* YOUR TASK *
Throughout the listing that follows, find each line with the word "header" and copy it.

* INPUT DATA *
>>>

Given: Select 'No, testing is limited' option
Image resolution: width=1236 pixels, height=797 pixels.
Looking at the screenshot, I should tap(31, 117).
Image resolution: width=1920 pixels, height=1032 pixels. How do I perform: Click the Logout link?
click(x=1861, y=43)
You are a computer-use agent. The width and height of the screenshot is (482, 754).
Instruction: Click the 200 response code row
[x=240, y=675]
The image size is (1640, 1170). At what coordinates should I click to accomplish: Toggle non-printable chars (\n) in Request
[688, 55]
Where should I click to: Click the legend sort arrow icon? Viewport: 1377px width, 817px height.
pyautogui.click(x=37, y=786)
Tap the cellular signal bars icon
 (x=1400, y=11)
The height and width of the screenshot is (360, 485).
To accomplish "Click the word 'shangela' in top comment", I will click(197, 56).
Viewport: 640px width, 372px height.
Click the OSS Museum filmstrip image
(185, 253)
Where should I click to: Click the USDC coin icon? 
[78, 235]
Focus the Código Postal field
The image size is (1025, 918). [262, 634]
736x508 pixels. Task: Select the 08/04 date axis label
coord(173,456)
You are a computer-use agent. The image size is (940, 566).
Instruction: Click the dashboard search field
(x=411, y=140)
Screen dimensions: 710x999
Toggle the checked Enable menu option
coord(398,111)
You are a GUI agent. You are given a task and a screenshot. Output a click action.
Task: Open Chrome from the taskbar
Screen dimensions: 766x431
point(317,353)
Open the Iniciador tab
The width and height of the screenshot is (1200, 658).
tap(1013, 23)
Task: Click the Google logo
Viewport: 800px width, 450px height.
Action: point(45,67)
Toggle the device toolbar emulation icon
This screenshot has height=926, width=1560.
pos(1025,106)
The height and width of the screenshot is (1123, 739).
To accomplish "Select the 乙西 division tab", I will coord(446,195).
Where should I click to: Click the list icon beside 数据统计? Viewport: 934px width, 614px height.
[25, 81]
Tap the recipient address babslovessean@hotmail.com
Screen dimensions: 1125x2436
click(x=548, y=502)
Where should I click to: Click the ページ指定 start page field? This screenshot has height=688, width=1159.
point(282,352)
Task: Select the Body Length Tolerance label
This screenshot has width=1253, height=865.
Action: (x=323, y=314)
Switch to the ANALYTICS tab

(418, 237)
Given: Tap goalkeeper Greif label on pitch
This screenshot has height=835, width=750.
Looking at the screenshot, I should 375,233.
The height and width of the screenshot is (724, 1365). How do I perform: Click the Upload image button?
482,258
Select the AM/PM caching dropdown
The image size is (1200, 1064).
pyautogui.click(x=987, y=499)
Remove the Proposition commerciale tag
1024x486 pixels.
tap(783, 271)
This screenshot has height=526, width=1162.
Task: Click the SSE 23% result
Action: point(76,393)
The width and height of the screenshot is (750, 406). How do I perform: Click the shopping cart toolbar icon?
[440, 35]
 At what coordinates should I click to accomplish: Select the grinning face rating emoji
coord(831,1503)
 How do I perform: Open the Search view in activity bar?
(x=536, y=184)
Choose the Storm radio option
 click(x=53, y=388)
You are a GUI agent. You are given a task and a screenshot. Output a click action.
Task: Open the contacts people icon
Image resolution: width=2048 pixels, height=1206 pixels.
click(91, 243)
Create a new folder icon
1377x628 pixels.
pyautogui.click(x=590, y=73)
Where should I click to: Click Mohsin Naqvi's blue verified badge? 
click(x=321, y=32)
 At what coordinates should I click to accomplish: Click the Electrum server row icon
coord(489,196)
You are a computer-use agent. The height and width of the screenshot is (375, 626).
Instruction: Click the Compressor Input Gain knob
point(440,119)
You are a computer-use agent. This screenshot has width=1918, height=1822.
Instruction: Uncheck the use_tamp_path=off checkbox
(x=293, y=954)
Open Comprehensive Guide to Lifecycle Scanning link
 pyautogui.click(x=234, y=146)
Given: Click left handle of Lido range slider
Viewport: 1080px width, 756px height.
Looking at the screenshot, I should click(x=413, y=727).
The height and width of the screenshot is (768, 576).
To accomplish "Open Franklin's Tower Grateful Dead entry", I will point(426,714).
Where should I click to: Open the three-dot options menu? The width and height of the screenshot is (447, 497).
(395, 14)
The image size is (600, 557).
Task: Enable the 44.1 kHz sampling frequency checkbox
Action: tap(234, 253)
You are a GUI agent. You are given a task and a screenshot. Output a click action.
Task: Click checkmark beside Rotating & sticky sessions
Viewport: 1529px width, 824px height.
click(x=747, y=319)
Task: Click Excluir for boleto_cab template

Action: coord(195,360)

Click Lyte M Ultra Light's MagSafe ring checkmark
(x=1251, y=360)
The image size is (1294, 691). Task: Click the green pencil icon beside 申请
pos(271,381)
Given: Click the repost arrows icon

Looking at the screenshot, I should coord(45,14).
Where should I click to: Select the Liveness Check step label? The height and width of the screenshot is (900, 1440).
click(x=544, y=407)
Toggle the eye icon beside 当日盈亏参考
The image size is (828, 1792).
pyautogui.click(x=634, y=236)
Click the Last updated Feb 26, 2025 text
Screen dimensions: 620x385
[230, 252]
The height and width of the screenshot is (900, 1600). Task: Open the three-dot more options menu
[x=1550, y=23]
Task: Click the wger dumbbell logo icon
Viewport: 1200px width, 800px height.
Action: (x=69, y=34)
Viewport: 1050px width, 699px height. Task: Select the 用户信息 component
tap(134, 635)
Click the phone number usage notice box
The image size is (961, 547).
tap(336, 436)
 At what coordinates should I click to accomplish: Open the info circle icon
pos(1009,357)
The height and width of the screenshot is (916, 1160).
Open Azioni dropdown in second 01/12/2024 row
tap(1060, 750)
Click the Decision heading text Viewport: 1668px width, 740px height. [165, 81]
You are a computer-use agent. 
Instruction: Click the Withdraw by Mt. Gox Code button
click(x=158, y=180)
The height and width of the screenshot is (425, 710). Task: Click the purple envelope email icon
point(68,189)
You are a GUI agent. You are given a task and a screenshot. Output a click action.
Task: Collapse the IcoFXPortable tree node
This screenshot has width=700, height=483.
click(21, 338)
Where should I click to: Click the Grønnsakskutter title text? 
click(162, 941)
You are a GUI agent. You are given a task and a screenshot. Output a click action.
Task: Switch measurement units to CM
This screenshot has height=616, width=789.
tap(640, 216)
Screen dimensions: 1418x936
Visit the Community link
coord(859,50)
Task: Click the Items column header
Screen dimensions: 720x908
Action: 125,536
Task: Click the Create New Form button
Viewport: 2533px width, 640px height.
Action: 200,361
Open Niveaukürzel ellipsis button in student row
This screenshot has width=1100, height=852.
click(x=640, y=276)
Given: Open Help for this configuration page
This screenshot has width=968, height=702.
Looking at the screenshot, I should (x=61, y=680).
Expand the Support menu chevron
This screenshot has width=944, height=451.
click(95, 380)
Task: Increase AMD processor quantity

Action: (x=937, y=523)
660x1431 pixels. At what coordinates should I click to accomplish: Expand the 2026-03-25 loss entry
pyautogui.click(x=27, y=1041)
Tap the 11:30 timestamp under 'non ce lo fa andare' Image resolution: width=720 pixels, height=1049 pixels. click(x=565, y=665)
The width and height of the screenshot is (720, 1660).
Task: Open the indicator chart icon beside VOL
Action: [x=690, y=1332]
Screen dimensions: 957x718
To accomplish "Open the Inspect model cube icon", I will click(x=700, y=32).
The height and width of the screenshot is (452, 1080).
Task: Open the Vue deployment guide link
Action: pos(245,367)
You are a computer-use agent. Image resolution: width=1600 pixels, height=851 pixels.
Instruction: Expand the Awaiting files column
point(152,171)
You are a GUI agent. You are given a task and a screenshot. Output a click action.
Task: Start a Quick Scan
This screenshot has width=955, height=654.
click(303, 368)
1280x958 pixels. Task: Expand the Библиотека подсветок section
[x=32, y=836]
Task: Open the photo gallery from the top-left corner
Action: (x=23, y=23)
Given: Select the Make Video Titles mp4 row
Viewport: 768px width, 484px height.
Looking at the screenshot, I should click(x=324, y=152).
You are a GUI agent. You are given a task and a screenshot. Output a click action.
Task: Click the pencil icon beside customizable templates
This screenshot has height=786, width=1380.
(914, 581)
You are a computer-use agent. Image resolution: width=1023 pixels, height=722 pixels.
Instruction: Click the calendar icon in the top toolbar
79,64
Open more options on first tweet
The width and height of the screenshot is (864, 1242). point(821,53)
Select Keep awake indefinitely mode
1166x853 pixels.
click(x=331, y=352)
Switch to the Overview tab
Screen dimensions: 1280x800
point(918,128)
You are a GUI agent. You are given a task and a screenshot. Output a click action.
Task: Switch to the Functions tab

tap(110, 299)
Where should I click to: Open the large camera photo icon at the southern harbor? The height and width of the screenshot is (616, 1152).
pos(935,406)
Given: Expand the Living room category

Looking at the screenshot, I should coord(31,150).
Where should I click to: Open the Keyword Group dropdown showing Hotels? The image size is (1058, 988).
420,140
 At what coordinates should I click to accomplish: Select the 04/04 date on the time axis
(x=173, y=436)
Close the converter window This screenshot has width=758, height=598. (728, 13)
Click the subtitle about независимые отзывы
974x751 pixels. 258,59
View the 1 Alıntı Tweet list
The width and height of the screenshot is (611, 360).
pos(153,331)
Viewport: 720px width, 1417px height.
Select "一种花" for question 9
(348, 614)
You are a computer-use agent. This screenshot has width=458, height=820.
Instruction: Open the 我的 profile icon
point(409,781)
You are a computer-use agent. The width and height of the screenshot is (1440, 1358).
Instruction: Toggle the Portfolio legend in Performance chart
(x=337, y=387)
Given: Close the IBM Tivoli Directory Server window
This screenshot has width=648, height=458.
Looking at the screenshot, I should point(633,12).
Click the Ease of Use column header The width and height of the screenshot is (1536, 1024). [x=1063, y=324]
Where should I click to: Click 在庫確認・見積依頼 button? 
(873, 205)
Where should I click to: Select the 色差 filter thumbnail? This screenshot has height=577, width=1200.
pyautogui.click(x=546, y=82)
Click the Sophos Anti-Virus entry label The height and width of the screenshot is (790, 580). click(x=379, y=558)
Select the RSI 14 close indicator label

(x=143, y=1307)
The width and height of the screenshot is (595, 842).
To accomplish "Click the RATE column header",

<<<

* TASK OUTPUT *
Task: Click the Items column header
Click the Ease of Use column header The width and height of the screenshot is (1536, 1024). [x=1063, y=324]
To accomplish "Click the RATE column header",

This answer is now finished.